What You’re Getting Into

Dearest Rachel –

There’s a story about Sir Thomas More that, when approached by a prospective suitor for the hand of one of his daughters in marriage, he took the young man to the girl’s bedchamber, whereupon he stripped her naked before him so that he could see what he would be getting in the arrangement.

I have to say, now that’s a prospective father-in-law.

To be sure, I haven’t exactly been able to confirm that this actually happened, or if so, to which of his daughters he subjected this indignity to. It does, however, line up with the practice of the people he describes in his book Utopia, so it might stand to reason that he would practice the sort of thing he preached in his (albeit fictional) work. To be sure, in keeping with the practice he described, he would have insisted that, once his daughter had recovered from the ordeal and dressed herself again, he would have insisted that the young man undress for her benefit in turn. Sauce for the goose and all that.

I suppose there are worse ways to start off an engagement.

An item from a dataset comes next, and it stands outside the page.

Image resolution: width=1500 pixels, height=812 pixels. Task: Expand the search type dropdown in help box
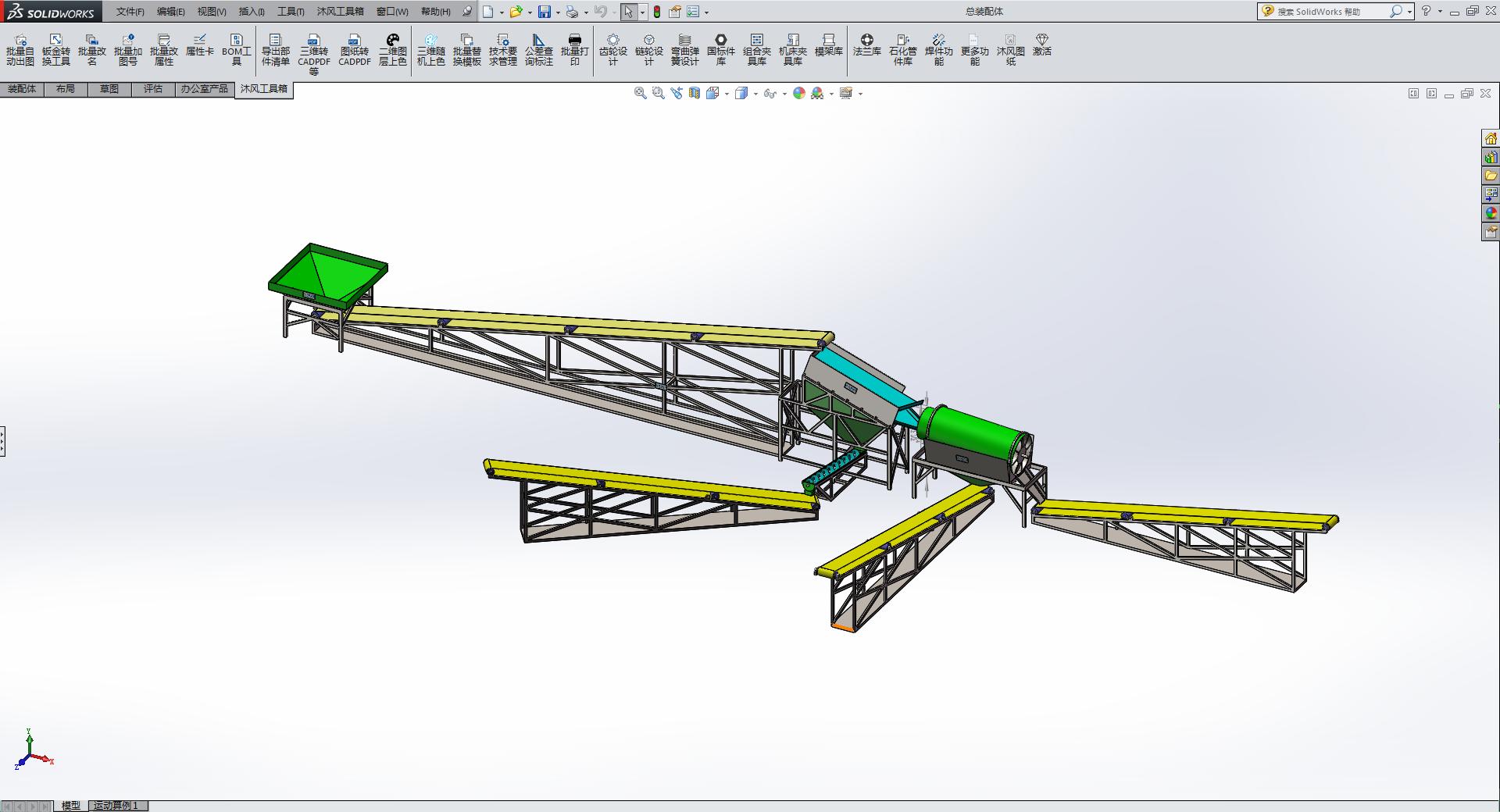click(x=1409, y=12)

Personally, (and here’s where I’m going with all this), I’m of the opinion that the best way to know if you and your significant other are right for each other is to deal with each other when each of you is suffering from a bad cold.

I don’t know which of us go off lighter on that subject. Probably me. My colds would practically lay me out for a solid 24 hours – and my assertion yesterday to the contrary, I’m in the throes of that right about now – and then I would be basically back to normal. By contrast, when you would get a cold, it would be barely noticeable, just enough to be an inconvenient irritant, but it would last for the better part of a month, if not longer. I always insisted that we got the same amount of cold, just spread over different time periods. But I barely had to deal with yours at all, while you would be taking over the entire household duties for a day or so while I was incapacitated, so there’s that.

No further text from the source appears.